Rural Placer town to finally get telephones

Published: Friday, Jan. 04, 2008 | Page 20A

Cathy Morgan gets by just fine heating her mountainside home with a wood fireplace. And she has no gripes about slogging 10 yards through mud or snow to use her outhouse.

In fact, Morgan and many of the 150 other denizens of Iowa Hill, the old Placer County mining camp, say they are happy living without certain conveniences of modern life – except one.

"Electricity, I don't care about, but telephones we need," said Morgan, a scrappy 68-year-old who lives in a home built of rocks and still searches for gold in her backyard mine.

One hundred thirty-two years since Alexander Graham Bell's famous invention and as much of the country goes wireless, Iowa Hill is finally getting good old-fashioned land line telephone service.

It's high time, say the townsfolk. Many recall the story of 7-year-old Tommy Reynolds, whose foot got tangled in a wood splitter in 1995 and whose parents struggled to find a cell phone signal to call for help. (Reynolds ended up losing some toes, although he is now reportedly doing fine.)

Phone companies long resisted laying the necessary copper lines, saying Iowa Hill was too remote, and too few people lived there. But thanks to a $2.5 million state grant and the commitment of a local phone company, Iowa Hill residents will get hooked up as early as summer.

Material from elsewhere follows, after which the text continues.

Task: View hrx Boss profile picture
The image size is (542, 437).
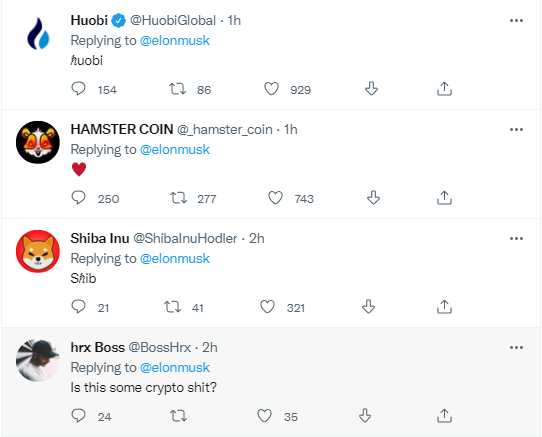Action: [x=38, y=360]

When that happens, Iowa Hill will leave a surprisingly long list of far-flung California communities still lacking telephone service: Lost Hills in Fresno County, Pine Mountain in Kern County and Siskiyou County's Eddy Gulch, Godfrey Ranch and Swillup Creek, to name a few.

"We're trying to get basic connectivity to these people," said Rachelle Chong of the California Public Utilities Commission, which doles out grants to the rural areas under a 2001 state law. "It's about making sure there's no digital divide in California."

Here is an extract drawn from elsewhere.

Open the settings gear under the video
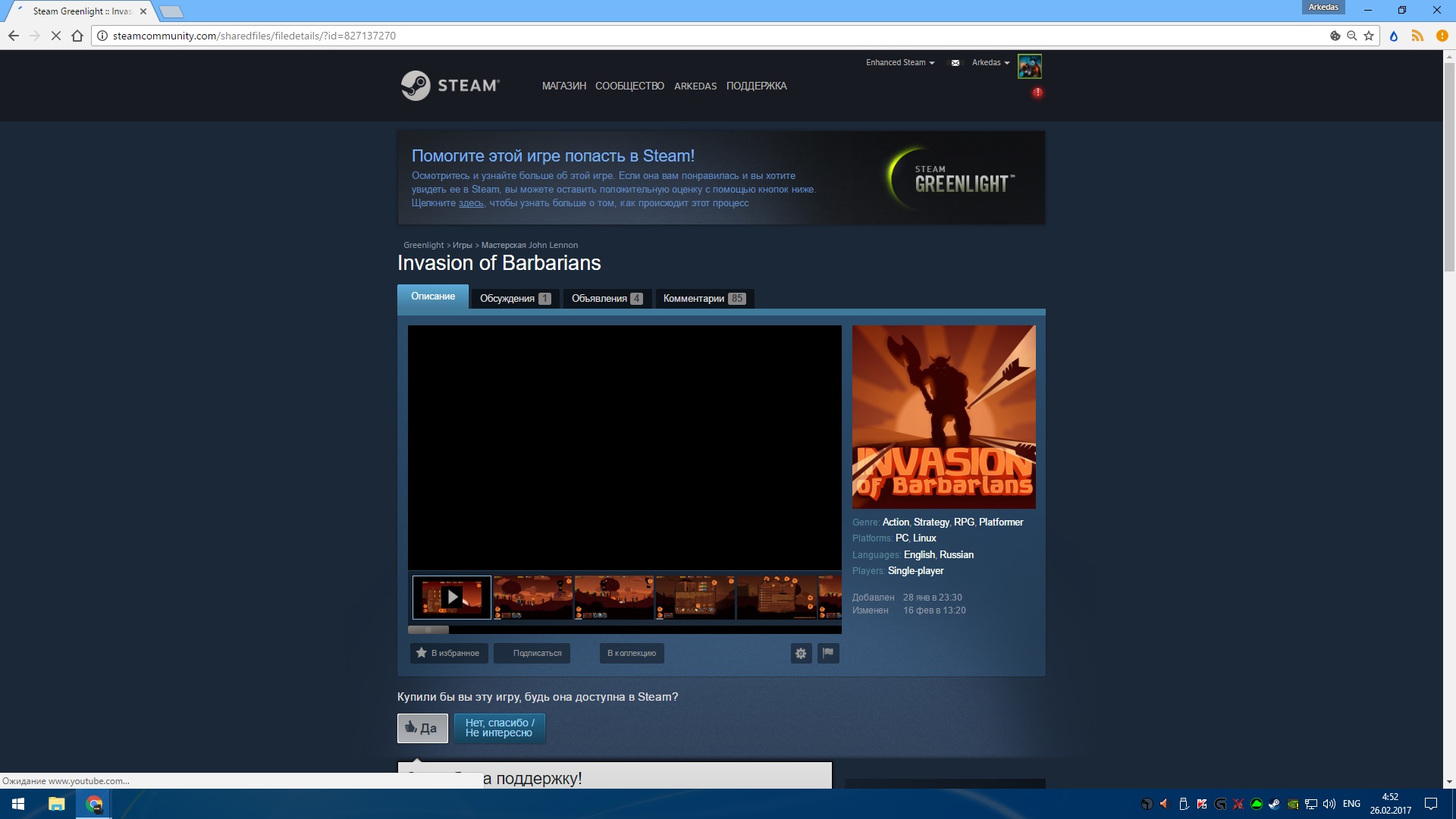The width and height of the screenshot is (1456, 819). 801,653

While it may be hard to fathom that California towns still don't have 19th century technology eight years into the 21st, the treacherous drive to Iowa Hill offers some explanation of why it's taken so long.

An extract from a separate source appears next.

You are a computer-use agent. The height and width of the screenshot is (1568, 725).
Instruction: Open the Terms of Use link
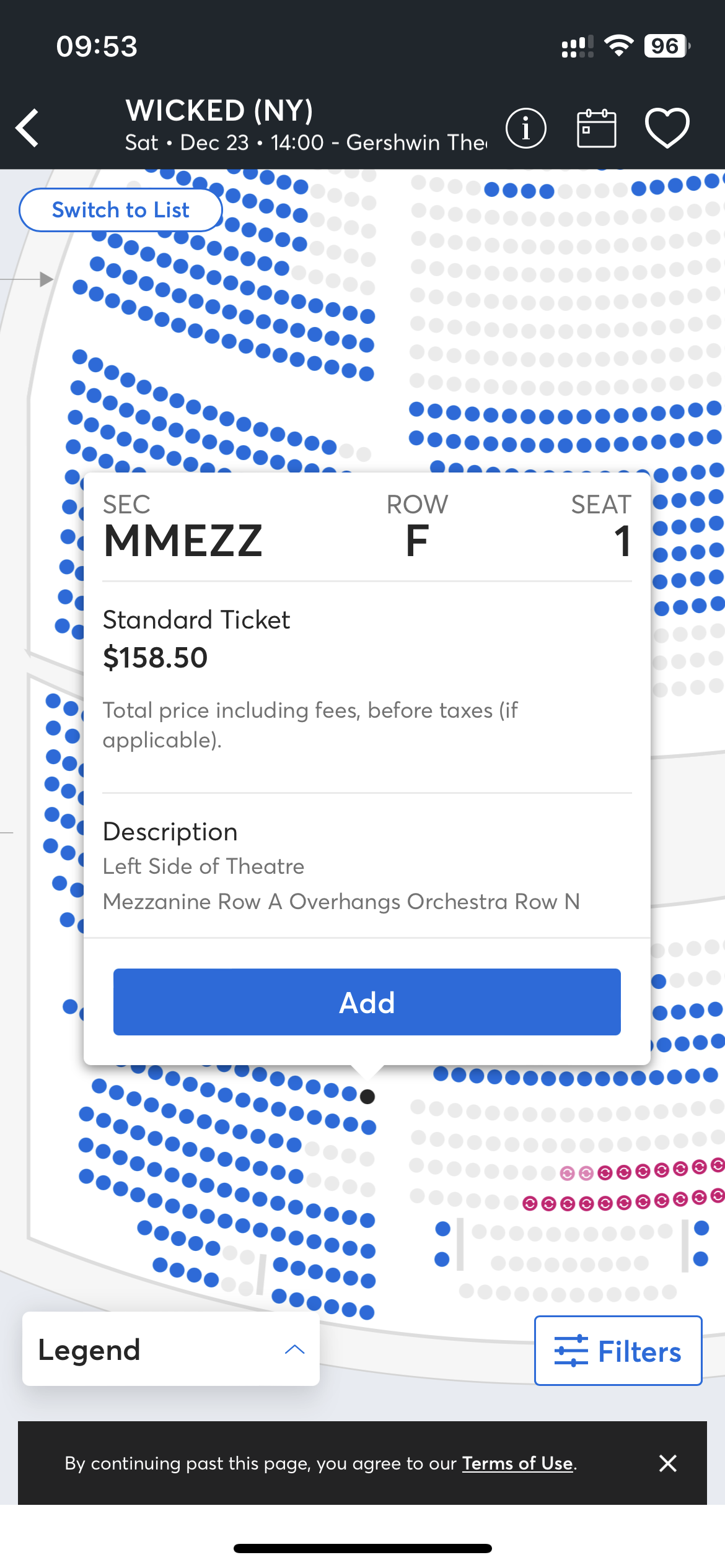point(517,1463)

Iowa Hill is just nine miles from Colfax, a popular food stop off Interstate 80 between Sacramento and Lake Tahoe. But the drive, in the words of one recent visitor, is "insane," full of blind, railing-less, one-lane turns with names like "Dead Man's Curve."

Locals still talk about the guy who once tried to drive a motor home this way and instead drove off the cliff, tumbling 1,000 feet to his death on the American River canyon floor.

Iowa Hill may be backwoods, home to its share of property-rights types, off-the-grid hippies and self-described tramp miners. But it's not backward.

Most residents have cell phones. It's just that with all the canyons and ravines, the service is rotten. To get reception, they must drive to a clearing, such as the lookout on the east side of town known as "Telephone Hill."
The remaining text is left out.